What is indeed intriguing is the fact, that down the line for each slab the person having MRP close to the opening level of the slab e.g. 1.01, 1.51,2.01 etc. ends up paying more taxes than the person having MRP close to the ending level of the slab i.e. 1.50, 2.00, 3.00 etc. Now this is against the established cannons of the taxation, as person with lower turnover has to pay higher excise duty and the person with higher turnover has to pay less. Whether charging lower price provides an intelligible differentia to discriminate on the quantum of tax may become a debatable issue.
Further, Sec 3A has been propounded with the specific purpose of safeguarding the interest of revenue primarily considering the extent of evasion of duty in respect of notified goods. Does it give power to levy and raise taxes even beyond what is prescribed under Central Excise Tariff is a question, which will have to be addressed.
Consider this illustration:
The existing rate of basic excise duty on Pan Masala of Tariff heading 24039990 is 50%, let us assume that a manufacturer is making pouches with a price tag of Rs.1.01, so presently he was required to pay a duty on 37,44,000 pouches of norm of production /per machine/per month of Rs.9,45,360 after allowing 50% rebate on MRP as per law.
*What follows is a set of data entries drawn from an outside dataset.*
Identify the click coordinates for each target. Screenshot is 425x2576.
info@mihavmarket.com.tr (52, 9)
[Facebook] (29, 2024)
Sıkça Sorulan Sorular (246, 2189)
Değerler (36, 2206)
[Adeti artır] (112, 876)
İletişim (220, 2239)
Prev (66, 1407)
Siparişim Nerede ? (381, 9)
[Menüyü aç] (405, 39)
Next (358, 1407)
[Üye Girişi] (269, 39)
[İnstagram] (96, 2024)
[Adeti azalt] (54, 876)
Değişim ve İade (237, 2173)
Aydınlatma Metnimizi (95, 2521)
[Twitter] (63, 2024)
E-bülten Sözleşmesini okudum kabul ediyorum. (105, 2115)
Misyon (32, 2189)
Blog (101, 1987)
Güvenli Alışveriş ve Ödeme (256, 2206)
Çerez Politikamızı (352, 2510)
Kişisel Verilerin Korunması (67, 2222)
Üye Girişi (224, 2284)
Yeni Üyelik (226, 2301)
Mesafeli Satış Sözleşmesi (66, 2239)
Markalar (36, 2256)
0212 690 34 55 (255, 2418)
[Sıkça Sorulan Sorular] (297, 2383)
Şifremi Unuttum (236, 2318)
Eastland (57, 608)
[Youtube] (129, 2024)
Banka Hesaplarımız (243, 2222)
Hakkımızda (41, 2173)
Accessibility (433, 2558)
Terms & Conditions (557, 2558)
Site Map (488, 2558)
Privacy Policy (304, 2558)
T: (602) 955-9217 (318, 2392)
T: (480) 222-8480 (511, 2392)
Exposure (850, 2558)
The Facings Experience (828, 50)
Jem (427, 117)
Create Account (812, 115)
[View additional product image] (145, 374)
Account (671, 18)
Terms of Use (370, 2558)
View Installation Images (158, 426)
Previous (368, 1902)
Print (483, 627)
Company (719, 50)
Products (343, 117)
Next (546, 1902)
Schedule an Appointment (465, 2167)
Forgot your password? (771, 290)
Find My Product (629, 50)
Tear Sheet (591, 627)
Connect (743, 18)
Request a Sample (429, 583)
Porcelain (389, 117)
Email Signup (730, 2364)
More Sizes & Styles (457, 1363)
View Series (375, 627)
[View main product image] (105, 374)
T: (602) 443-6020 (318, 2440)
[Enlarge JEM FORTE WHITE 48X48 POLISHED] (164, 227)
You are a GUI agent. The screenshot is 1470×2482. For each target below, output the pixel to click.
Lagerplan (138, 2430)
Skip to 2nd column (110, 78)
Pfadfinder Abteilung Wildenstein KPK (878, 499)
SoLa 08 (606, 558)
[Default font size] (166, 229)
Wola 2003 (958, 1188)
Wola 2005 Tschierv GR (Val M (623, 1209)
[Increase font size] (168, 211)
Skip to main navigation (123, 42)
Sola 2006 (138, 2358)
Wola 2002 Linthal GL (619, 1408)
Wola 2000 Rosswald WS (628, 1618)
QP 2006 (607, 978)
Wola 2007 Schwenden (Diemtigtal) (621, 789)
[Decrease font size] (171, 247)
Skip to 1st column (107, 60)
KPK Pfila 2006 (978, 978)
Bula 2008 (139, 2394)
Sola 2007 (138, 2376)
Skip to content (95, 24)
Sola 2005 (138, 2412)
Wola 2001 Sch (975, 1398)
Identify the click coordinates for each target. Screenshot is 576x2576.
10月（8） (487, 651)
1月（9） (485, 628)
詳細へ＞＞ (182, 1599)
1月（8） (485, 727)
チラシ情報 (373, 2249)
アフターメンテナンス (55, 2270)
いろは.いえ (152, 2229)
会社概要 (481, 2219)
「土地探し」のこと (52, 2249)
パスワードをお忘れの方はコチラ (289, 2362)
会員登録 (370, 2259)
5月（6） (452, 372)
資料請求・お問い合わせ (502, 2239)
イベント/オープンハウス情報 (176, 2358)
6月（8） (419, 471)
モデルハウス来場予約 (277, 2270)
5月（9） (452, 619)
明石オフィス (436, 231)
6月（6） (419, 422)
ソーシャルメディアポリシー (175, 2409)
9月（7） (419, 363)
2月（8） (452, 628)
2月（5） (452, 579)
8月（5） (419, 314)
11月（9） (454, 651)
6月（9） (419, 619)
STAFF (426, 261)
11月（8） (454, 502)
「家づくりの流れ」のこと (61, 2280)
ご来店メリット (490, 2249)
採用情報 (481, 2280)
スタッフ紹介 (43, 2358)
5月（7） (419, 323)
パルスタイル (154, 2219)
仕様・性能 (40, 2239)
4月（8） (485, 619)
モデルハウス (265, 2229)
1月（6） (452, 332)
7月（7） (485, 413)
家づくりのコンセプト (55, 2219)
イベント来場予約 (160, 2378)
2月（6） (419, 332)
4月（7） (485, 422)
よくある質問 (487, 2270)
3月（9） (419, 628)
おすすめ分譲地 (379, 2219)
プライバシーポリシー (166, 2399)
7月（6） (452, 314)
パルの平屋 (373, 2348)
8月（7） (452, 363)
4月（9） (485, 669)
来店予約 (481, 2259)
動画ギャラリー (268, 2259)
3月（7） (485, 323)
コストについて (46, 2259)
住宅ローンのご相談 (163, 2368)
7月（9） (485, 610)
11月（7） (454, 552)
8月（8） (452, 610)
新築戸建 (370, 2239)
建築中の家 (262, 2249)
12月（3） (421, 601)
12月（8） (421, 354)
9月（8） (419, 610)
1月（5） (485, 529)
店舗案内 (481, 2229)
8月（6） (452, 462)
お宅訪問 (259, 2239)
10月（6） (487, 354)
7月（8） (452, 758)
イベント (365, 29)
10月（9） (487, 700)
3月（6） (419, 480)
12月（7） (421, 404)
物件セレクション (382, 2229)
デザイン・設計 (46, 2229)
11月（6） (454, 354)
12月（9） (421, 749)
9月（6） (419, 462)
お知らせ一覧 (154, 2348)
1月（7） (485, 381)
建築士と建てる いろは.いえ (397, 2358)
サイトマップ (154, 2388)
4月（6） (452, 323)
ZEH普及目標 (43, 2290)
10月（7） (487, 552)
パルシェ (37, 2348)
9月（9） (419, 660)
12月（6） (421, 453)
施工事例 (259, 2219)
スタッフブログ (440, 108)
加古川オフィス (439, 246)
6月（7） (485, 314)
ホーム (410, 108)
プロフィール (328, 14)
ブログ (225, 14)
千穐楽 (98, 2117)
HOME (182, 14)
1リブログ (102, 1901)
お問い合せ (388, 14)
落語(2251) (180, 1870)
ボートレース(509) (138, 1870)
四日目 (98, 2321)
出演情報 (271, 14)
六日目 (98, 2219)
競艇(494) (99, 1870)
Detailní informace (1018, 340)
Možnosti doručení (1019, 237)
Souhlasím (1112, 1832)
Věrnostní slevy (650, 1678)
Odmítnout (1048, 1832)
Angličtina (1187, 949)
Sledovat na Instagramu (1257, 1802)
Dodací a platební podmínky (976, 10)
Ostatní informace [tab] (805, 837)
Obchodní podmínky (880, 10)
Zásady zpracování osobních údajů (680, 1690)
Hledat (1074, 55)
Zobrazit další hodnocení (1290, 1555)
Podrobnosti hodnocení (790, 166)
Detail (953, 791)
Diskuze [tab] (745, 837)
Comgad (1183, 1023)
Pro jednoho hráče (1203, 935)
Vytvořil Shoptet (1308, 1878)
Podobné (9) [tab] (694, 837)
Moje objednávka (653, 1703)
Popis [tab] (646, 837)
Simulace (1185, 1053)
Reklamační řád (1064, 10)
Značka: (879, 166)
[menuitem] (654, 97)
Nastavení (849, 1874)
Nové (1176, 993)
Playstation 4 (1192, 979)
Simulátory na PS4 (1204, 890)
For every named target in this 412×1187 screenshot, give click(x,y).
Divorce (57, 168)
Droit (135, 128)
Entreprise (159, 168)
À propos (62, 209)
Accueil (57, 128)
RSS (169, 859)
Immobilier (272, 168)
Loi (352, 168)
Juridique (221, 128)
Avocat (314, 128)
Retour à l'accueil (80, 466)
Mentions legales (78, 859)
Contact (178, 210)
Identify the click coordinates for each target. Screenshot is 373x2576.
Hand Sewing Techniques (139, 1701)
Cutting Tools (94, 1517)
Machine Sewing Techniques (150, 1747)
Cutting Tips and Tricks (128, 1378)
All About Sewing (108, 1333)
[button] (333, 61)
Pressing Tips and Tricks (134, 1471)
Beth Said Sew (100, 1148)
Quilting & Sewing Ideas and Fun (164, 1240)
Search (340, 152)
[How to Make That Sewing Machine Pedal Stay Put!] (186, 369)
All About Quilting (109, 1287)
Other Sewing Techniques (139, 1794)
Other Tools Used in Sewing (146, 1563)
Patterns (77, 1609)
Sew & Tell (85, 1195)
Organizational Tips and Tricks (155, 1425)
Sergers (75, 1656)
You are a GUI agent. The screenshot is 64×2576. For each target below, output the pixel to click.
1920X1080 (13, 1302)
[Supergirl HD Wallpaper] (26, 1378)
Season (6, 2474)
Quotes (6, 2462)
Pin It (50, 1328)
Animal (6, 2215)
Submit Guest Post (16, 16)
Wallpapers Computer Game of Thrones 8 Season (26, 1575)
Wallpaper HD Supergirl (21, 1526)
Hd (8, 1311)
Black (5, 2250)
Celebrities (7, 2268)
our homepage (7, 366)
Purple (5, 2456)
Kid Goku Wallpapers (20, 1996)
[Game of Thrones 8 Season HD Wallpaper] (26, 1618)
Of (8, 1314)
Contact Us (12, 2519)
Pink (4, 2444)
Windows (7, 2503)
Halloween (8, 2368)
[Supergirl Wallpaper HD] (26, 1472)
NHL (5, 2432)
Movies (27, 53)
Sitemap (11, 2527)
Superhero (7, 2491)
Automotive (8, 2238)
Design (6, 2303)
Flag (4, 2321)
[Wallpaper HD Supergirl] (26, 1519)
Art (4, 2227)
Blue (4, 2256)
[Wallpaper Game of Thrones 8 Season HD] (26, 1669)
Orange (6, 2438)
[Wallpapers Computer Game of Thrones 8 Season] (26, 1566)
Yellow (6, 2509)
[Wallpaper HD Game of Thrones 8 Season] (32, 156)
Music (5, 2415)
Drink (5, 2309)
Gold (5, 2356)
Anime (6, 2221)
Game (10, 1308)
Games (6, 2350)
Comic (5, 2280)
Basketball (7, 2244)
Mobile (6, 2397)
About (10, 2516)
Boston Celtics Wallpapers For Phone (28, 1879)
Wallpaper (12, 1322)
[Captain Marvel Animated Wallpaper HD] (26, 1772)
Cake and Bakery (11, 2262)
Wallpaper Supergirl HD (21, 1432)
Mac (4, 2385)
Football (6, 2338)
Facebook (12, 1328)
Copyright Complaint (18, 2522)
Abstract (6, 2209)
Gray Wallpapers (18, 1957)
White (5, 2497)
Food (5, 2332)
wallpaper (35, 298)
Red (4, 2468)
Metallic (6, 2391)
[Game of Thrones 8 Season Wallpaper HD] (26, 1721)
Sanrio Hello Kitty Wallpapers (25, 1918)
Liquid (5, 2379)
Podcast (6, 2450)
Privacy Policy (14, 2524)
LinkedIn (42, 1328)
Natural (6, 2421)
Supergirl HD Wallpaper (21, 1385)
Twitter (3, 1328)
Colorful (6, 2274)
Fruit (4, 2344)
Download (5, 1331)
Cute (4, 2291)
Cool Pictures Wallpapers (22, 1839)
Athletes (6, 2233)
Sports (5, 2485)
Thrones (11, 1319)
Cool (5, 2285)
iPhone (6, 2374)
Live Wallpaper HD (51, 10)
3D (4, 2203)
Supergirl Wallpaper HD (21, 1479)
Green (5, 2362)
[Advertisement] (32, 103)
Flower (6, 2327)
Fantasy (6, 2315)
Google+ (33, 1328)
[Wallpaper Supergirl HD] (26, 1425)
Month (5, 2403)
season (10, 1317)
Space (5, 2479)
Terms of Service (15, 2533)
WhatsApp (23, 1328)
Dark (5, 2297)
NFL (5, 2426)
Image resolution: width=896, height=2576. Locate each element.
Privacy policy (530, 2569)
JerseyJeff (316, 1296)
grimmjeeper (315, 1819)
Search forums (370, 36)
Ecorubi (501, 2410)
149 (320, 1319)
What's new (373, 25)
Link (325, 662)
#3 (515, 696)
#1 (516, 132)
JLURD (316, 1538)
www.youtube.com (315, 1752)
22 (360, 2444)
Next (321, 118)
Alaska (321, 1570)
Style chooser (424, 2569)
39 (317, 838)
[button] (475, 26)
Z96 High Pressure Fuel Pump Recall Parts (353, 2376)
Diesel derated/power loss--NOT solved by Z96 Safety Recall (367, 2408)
Under, the new dispensation, he is required to pay Rs.19lacs, out of which by virtue of table-2 to notification 42/2008-ce- dt 1.7.2008 , a factor of 0.7355 will be allocated to central excise duty and remaining to factors like additional duty of excise, cess etc. Therefore, the central excise duty now payable will be Rs. 13,97,450. The legal question which is likely to arise then is whether Section 3-A of the Central Excise Act can be invoked so as to hike duty in a number of instances even beyond the existing Tariff rate of duty even without taking resort to Sec.3 of The Central Excise Tariff Act,1985 ?
Further, the production norm and constitution of slabs on criteria of every 50 paisa to one rupee appears to have been done on purely arbitrary basis than on any empirical study. For instance, A machine can produce 37, 44,000 pouches of one Rupee in a month, even if the pouch goes up in value up to Rs.1.50, the production does not dip.
But, same dips to 35,56,800 in the price range from Rs.1.51 to Rs. 3.00 and so on. It appears that revenue is assuming that expensive pouches will necessarily have more quantity and not better quality and hence the slow down leading to dips. Secondly, it appears that there is a presumption that quantity in each pouch can increase only at the cut off levels thought about by the department and never before or after. Is there anything in law which prevents a manufacturer to make say pouches of 5 Gms. at a price of say Rs.1.45 instead of 3 gms for Rupee one or Rs1.50. If no, then his machine will produce number of pouches in the dipped range of 35,56,800, but the Rules made under the notification do not allow any leverage to accommodate such realistic situations and make the exercise of fixing norm somewhat arbitrary.
Since, it is for the first time Revenue has sought to experiment with Sec.3-A, therefore anomalies seem to have crept, which will need to be rectified or will have to be addressed by the courts, before the Provisions evolve into a workable legislation.